Pedigree Fraud Corrected

Bill Blain bought Unicorn Plantation with the proceeds of the sale of his own Unicorn, product of an element of Artificial Intelligence he stumbled upon while designing an algorithm. He had fallen in love with the Red Hills of Georgia when an investment banker took him there to shoot quail and to pitch the sale of his start-up.  

He fell in love with bird dog field trials when at dawn one day of the quail hunt he rode with a plantation hand to watch him work a derby he was preparing to run in the Continental Derby Championship. 

That same hand told him the plantation, then called by another name, was coming up for sale because its owner, great-grandson of a Robber Baron of the Gilded Age who had assembled it in 1890, had  made bad investments after the trust that had protected him recently terminated in his favor because of the Rule Against Perpetuities. Bill bought it a month after selling his Unicorn to one of the Magnificent Seven. 

Bill’s was a familiar story, except the field trial part. It was rare that the super-rich fell in love with trials, though in times past a few such sustained the sport, men like Hobart Ames (shovels, cannon, Credit Mobilier), AGC Sage (Timber) Walter Teagle (Standard Oil), and Joseph Pabst (Pabst Blue Ribbon). 

Bill’s love of trials was cemented when he returned to the area to watch the hand run the derby in the Continental Derby Championship at Livingston Place (Dixie Plantation before Woke dictated its name’s change). By then he was in negotiations to buy what became Unicorn Plantation. When the derby won the Championship, Bill bought him from the hand and signed the hand up to manage his new plantation. 

The hand Bill made manager of Unicorn Plantation was Bobby Belk, a thirty-five-year-old Marine veteran of the war in Afghanistan. Bobby had returned from Afghanistan destined for college but soon found the scars of combat had rendered him unfit for classrooms. Only working outdoors in the company of horses and bird dogs could he find inner peace. (As a rebellious teen he had been sent by his parents one summer to North Dakota to work with a dog trainer; that summer later proved a life saving experience  for Bobby). 

The Albany, Georgia lawyer Ben Reach represented Bill in the acquisition of his plantation. In the course of that Ben learned of Bill’s new-found love of field trials. After Bill came to know and trust Ben, the old curmudgeon undertook to convince him to sponsor a new all-age trial on Unicorn Plantation in the time slot left available when the Florida Open All-Age Championship ran for the last time in January 2022. 

Ben had quail and dove hunted there many times under its prior ownership and recognized its topography and cover would make an outstanding trial venue with six hour courses offering mostly even opportunities.

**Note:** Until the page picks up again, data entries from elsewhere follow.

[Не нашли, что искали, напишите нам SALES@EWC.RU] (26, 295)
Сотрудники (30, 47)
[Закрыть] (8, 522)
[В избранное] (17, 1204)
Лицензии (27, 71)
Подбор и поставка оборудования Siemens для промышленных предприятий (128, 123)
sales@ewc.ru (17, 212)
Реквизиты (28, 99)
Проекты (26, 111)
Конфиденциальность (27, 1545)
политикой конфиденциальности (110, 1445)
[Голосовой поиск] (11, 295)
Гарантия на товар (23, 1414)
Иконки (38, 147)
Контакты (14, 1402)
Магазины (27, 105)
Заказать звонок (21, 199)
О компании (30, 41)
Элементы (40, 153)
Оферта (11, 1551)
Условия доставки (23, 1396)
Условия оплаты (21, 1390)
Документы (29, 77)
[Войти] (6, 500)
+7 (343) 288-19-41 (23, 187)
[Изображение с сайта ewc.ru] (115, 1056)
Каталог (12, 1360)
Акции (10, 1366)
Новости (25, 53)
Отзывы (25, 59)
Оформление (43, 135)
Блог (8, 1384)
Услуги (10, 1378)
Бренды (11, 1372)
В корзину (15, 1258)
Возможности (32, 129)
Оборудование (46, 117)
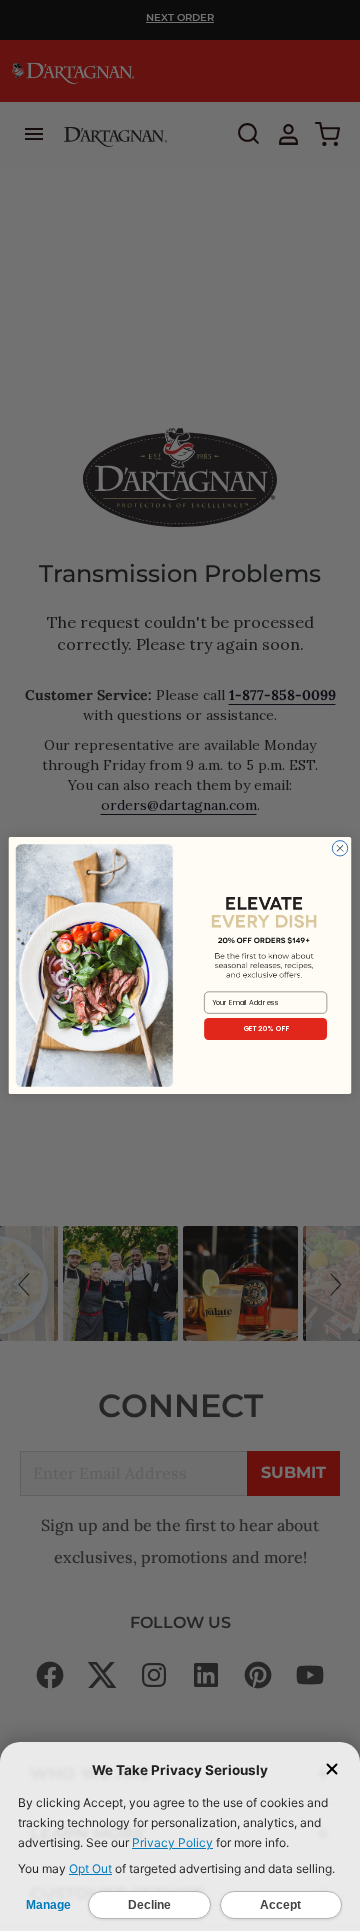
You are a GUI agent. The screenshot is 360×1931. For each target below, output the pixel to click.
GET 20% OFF (266, 1029)
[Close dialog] (339, 848)
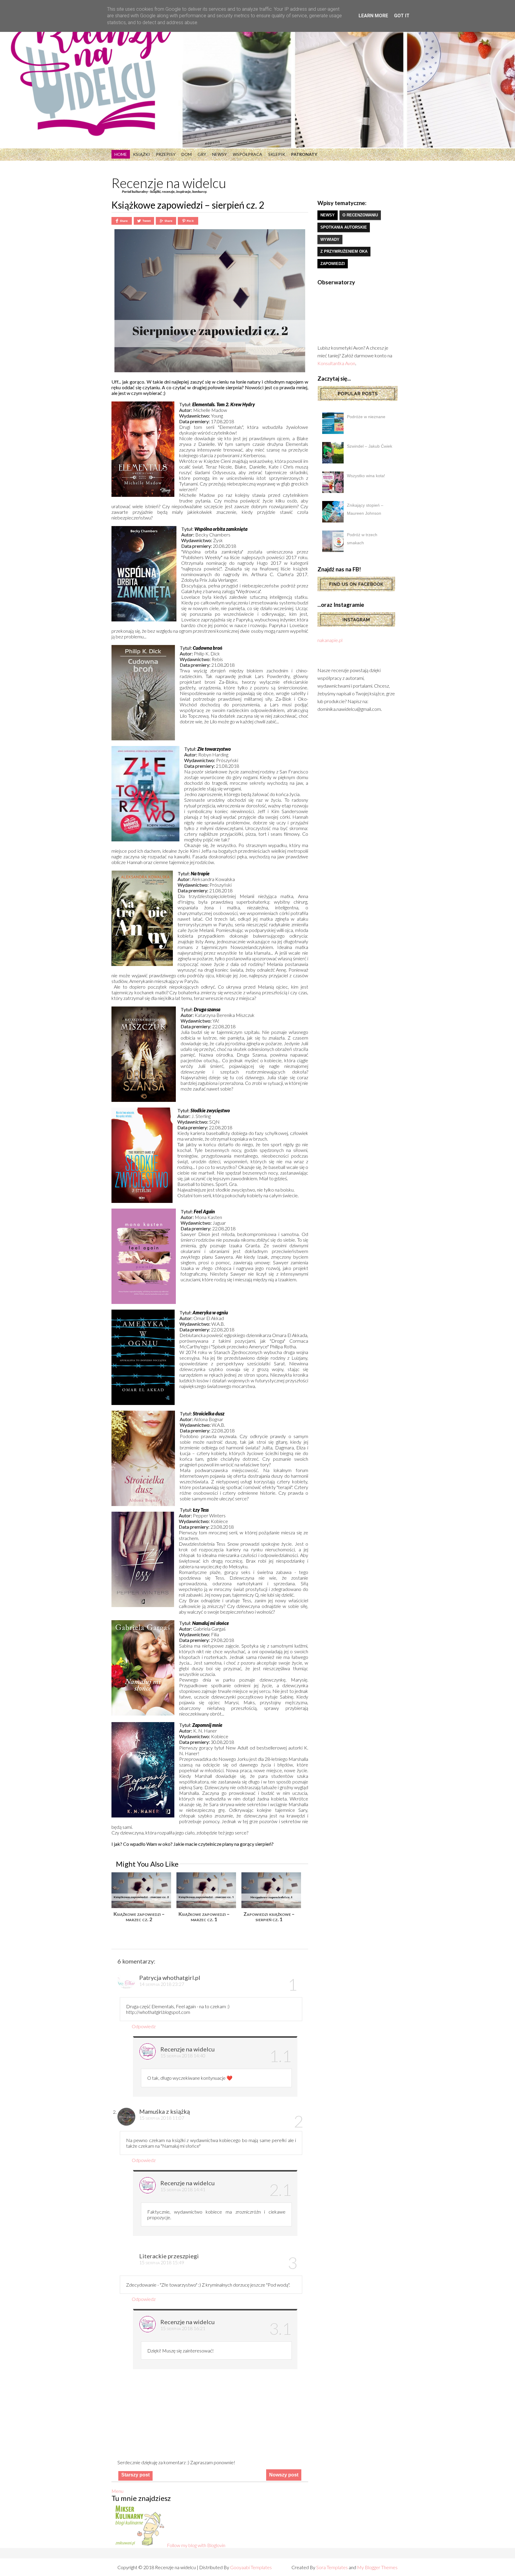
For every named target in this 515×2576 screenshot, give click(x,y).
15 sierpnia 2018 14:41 (182, 2189)
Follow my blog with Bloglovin (196, 2545)
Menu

Plans were made and cleared with the UKC, successor to the American Field Publishing Company as manager of the Field Dog Stud Book, to sanction the trial, to be run the first time in 2026. 

Then, just before Bill’s Continental Derby Champion was to be entered in the 2025 National Championship, tragedy struck. A claim was asserted that Bill’s derby had been stolen when a weanling pup from a neighboring plantation and sold to Bobby Belk with a false pedigree and using false parental DNA in its registration. The seller had since disappeared from the area. 

The owner of the claiming plantation had recognized a unique liver marking on the shoulder of the derby when its photo, taken in front of the historic manor house on Livingston Place, appeared on Facebook. A DNA test swab proved the claim true. Upon being told the facts, Ben Reach proposed this solution to Bill Blain and Bobby Belk. 

With their permission, he would go to the claiming breeder of the derby and offer him halt-ownership of the derby, with Bill retaining possession (and responsibility for entry fees and training and handling fees). During his campaigning years, Bobby would have him and as customary keep his purse wins and stud fees. After the derby’s retirement from trials, Bill and the breeding plantation owner would share custody for wagon dog service, and in full retirement Bobby would have him. 

Ben would also have to convince the UKC to correct the derby’s registration, a daunting task in light of what happened with the Field Dog Stud Book when DNA technology was first introduced. But Ben would have the story of the FDSB’s  correction of the maternal side of 2004 National Champion Miller’s On Line’s pedigree based on DNA evidence on his side. Ben was relying most on the importance of Bill Blain’s promise to sponsor a new open all-age trial on Unicorn Plantation to carry the day with the UKC. 

Happily, all parties agreed to Ben’s plan. Key to selling the breeder of the derby on it was the influence of Ben’s pal and fellow curmudgeon Sam Nixon, MD, who was the plantation owners personal physician. 

The derby was named New Hope.

(Author’s Note: This story is pure fiction, but let’s hope it might someday come true).